◆ Passage:
Ah right, it was a dumb "optimisation" (since we need to do access_ok()
anyway since we should early -EFAULT in that case). I've dropped the __
usages in my working copy.

> > > 	if ((unsigned long)addr & 1) {
> > > 		u8 v;
> > > 		if (get_user(v, (__u8 __user *)addr))
> > > 			return -EFAULT;
> > > 		if (v)
> > > 			return -E2BIG;
> > > 		addr++;
> > > 	}
> > > 	if ((unsigned long)addr & 2) {
> > > 		u16 v;
> > > 		if (get_user(v, (__u16 __user *)addr))
> > > 			return -EFAULT;
> > > 		if (v)
> > > 			return -E2BIG;
> > > 		addr +=2;
> > > 	}
> > > 	if ((unsigned long)addr & 4) {
> > > 		u32 v;
> > > 		if (get_user(v, (__u32 __user *)addr))
> > > 			return -EFAULT;
> > > 		if (v)
> > > 			return -E2BIG;
> > > 	}
> > > 	<read the rest like you currently do>
> 
> Actually, this is a dumb way to do it - page size on anything
> is going to be a multiple of 8, so you could just as well
> read 8 bytes from an address aligned down.  Then mask the
> bytes you don't want to check out and see if there's anything
> left.

◆ Information given:
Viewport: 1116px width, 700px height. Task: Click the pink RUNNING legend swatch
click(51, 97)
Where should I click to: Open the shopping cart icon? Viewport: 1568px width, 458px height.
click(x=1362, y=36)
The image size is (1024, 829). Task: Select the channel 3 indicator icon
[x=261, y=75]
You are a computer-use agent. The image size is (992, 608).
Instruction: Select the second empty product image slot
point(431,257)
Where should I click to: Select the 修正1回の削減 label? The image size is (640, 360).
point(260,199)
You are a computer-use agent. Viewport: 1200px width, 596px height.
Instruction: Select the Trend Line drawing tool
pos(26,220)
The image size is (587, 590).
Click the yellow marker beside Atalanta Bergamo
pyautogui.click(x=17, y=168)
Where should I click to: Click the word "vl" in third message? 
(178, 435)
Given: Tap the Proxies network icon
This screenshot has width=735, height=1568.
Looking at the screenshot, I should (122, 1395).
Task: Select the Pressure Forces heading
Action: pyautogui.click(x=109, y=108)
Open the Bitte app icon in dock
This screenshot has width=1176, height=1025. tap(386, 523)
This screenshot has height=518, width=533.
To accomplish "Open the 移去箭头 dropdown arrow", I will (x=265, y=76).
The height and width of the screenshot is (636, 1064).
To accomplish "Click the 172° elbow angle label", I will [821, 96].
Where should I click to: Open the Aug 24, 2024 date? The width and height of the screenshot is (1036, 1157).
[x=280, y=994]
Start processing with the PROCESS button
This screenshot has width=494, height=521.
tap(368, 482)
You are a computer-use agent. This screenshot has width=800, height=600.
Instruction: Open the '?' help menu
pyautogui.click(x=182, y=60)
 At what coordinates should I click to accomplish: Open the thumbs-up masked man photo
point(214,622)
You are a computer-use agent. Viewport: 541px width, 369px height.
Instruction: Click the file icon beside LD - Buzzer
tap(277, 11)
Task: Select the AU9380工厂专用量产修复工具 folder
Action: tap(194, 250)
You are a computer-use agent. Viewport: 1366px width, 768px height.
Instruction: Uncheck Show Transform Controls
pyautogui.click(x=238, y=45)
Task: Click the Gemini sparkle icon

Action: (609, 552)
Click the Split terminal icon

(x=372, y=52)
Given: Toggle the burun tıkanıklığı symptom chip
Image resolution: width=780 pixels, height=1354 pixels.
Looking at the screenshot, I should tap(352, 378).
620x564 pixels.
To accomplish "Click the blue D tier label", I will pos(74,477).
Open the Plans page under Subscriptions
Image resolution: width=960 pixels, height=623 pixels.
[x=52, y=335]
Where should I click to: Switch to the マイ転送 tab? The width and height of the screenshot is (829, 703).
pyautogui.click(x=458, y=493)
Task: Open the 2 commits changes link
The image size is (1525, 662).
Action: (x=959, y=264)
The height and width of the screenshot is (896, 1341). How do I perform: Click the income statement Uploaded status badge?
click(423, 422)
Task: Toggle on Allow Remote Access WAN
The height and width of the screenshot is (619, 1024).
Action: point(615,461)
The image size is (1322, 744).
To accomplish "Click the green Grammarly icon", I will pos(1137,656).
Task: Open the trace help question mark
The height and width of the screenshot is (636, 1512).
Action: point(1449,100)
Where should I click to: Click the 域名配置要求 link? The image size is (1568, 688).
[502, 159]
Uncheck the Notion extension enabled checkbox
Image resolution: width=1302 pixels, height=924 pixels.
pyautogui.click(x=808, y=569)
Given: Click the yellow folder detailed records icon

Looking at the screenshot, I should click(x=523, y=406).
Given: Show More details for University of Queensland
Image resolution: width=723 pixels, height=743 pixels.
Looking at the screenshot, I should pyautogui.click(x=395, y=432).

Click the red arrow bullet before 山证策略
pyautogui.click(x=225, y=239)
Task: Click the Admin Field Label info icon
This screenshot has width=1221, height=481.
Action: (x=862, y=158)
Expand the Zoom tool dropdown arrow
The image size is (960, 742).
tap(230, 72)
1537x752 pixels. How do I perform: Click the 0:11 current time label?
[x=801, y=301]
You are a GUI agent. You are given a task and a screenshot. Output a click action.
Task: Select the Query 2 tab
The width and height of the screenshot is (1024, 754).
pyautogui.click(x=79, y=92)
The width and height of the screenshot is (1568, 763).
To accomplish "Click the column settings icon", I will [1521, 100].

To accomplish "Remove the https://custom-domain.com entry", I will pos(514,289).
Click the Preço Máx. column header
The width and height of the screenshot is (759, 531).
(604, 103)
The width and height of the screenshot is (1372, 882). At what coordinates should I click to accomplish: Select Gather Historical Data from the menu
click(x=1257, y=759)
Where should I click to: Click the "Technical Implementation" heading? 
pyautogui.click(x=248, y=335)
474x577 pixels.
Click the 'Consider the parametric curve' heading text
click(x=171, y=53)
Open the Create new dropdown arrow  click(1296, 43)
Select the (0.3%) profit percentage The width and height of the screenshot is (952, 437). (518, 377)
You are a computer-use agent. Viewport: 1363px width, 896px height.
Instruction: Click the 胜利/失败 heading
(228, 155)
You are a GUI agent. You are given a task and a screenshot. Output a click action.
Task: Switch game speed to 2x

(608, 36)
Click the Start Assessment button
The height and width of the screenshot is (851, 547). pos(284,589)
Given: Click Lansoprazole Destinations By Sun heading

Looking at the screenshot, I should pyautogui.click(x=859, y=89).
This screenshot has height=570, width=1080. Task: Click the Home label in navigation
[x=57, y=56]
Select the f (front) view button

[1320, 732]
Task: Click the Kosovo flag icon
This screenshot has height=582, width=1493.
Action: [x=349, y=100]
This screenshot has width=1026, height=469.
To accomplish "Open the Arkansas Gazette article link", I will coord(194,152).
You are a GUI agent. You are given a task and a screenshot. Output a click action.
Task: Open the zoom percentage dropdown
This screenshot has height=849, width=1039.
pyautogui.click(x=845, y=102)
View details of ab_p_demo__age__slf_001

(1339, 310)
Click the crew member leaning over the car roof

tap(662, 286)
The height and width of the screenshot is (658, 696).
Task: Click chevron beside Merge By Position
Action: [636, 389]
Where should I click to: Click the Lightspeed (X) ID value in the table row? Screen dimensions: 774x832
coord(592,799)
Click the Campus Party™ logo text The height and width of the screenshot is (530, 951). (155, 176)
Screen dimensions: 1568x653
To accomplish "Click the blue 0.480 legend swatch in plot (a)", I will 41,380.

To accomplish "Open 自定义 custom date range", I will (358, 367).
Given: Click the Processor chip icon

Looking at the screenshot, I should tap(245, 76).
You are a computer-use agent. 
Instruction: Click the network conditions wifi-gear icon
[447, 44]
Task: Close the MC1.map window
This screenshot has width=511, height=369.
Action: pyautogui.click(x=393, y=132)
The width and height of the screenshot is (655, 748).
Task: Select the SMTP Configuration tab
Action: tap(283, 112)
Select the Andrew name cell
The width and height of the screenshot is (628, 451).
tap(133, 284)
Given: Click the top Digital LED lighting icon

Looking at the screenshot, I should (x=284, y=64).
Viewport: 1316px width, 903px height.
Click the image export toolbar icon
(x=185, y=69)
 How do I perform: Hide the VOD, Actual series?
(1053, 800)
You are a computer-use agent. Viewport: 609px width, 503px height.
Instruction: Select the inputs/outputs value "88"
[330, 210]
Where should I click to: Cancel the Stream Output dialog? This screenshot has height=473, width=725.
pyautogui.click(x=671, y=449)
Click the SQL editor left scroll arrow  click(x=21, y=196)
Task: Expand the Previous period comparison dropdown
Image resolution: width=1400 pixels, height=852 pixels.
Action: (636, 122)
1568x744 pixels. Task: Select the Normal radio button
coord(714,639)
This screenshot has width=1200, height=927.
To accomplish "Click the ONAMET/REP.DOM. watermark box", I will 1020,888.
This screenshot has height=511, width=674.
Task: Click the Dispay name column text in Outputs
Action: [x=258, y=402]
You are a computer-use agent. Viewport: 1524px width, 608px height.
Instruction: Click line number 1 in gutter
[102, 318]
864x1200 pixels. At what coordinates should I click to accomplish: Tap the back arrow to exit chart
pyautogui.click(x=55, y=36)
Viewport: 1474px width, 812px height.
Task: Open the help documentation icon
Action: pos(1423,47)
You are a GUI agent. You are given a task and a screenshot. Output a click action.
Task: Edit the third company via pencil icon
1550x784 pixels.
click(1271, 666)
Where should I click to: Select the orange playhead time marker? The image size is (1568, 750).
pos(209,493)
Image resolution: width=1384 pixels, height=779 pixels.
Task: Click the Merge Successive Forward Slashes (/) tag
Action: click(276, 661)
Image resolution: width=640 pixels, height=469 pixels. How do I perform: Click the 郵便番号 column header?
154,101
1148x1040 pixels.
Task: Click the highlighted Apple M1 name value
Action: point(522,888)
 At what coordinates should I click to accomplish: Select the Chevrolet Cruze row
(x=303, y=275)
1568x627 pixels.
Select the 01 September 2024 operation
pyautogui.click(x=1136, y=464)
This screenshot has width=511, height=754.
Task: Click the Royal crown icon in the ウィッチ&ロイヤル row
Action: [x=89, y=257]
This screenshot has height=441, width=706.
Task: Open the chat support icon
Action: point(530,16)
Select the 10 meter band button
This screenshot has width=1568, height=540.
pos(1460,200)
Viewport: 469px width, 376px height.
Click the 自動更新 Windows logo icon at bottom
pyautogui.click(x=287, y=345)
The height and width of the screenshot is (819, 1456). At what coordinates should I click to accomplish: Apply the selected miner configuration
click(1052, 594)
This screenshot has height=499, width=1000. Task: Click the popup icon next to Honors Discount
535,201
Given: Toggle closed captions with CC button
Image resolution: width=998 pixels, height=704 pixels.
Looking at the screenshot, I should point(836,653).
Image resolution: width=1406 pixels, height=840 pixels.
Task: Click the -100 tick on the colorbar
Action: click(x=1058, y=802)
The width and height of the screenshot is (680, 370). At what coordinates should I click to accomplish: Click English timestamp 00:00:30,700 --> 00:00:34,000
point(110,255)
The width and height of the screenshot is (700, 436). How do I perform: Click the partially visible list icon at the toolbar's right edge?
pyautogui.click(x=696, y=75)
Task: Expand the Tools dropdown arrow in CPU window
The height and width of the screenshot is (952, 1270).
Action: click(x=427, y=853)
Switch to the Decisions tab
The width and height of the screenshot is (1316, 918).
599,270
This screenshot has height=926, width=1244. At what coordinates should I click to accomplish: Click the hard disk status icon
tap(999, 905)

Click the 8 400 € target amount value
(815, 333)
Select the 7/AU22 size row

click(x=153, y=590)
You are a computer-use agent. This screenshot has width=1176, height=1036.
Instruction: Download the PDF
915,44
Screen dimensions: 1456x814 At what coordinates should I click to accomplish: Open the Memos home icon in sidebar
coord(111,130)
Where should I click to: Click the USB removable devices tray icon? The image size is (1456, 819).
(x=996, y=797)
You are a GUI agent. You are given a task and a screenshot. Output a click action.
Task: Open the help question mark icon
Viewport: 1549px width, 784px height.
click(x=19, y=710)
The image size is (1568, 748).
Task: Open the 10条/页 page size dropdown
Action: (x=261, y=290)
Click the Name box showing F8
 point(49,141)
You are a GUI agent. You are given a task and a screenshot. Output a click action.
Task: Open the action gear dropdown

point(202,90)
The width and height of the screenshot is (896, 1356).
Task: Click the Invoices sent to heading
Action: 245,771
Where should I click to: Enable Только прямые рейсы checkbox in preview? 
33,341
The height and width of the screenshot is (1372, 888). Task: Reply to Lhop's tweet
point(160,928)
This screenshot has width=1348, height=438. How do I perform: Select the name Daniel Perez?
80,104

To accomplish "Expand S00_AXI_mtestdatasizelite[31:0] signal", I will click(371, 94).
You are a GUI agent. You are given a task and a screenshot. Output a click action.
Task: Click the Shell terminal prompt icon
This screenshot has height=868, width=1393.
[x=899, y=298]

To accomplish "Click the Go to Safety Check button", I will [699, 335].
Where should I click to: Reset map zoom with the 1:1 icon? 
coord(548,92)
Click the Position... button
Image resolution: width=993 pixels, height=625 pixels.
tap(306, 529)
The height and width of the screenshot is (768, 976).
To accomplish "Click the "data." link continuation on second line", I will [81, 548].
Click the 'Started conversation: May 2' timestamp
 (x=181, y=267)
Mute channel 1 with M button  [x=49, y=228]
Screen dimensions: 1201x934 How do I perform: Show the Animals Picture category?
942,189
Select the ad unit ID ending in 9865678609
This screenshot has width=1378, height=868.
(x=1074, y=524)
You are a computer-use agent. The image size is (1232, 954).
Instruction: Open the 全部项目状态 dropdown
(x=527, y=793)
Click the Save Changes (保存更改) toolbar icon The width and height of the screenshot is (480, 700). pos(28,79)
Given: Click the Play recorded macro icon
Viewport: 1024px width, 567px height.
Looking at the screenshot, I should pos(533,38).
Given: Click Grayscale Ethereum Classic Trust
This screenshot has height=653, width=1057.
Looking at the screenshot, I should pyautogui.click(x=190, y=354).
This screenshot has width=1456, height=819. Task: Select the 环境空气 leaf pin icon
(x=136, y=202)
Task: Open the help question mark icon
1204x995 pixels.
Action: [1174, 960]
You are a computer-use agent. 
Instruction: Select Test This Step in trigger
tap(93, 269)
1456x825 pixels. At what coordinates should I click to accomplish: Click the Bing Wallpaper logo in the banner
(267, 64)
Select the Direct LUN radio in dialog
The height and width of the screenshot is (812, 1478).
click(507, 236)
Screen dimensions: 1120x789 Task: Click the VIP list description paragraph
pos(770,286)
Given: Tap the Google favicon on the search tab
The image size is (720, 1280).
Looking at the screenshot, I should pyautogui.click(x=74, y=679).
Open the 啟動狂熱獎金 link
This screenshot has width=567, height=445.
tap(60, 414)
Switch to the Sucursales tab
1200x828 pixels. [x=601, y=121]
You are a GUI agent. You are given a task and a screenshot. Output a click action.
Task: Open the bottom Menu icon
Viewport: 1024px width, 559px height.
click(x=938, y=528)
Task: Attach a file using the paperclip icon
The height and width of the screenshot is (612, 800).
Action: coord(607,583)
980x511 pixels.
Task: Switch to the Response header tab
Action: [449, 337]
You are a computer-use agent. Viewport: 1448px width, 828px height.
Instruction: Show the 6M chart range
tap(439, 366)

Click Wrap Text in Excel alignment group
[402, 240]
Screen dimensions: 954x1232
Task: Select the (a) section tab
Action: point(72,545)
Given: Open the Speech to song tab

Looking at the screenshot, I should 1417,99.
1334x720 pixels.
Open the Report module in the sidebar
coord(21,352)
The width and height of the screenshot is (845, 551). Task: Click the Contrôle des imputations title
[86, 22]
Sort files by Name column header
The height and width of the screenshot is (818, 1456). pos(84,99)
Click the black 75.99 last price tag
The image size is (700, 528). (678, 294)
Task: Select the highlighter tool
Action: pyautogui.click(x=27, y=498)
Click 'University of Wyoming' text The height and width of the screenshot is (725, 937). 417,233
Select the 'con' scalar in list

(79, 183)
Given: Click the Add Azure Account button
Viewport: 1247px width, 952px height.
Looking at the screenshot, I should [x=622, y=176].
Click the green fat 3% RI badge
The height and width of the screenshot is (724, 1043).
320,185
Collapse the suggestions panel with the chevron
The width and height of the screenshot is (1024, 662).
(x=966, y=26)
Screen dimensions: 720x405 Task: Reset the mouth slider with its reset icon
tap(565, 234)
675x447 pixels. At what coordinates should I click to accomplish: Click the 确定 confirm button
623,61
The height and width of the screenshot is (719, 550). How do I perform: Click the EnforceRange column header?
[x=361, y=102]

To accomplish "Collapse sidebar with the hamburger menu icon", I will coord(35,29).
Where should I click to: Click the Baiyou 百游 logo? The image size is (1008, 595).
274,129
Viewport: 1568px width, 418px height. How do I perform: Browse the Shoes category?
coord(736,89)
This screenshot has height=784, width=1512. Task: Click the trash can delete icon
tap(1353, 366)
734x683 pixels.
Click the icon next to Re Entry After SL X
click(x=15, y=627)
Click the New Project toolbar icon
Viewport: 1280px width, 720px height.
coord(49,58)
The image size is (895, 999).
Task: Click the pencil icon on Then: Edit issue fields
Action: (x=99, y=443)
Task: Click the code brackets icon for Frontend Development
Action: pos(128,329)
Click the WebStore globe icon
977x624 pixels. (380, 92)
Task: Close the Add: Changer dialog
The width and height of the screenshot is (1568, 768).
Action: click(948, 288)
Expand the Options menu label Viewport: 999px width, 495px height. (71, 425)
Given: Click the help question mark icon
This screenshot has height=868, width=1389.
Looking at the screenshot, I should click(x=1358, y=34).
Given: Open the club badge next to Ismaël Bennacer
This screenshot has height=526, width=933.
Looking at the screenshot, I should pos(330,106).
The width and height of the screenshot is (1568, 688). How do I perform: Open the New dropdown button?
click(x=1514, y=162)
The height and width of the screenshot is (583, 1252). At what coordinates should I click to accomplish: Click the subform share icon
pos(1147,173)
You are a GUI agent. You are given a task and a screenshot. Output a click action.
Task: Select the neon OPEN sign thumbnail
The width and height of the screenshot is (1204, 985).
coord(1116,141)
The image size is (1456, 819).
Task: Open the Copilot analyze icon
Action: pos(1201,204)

◆ Problems:
#1 In the mailing-list excerpt, which error code does the code return when a byte value read from user memory is nonzero?
#2 List every type declared for the variable v in the code quoted in the mailing-list excerpt.
#3 Carry the mailing-list excerpt forward, starting right after its final line.

◆ Results for the exercise:
#1 -E2BIG

#2 u8, u16, u32

#3
> 
> You can have readability boundaries inside a page - it's either
> the entire page (let alone a single word) being readable, or
> it's EFAULT for all parts.
> 
> > > would be saner, and things like x86 could trivially add an
> > > asm variant - it's not hard.  Incidentally, memchr_inv() is
> > > an overkill in this case...
> > 
> > Why is memchr_inv() overkill?
> 
> Look at its implementation; you only care if there are
> non-zeroes, you don't give a damn where in the buffer
> the first one would be.  All you need is the same logics
> as in "from userland" case
> 	if (!count)
> 		return true;
> 	offset = (unsigned long)from & 7
> 	p = (u64 *)(from - offset);
> 	v = *p++;
> 	if (offset) {	// unaligned
> 		count += offset;
> 		v &= ~aligned_byte_mask(offset); // see strnlen_user.c
> 	}
> 	while (count > 8) {
> 		if (v)
> 			return false;
> 		v = *p++;
> 		count -= 8;
> 	}
> 	if (count != 8)
> 		v &= aligned_byte_mask(count);
> 	return v == 0;
> 
> All there is to it...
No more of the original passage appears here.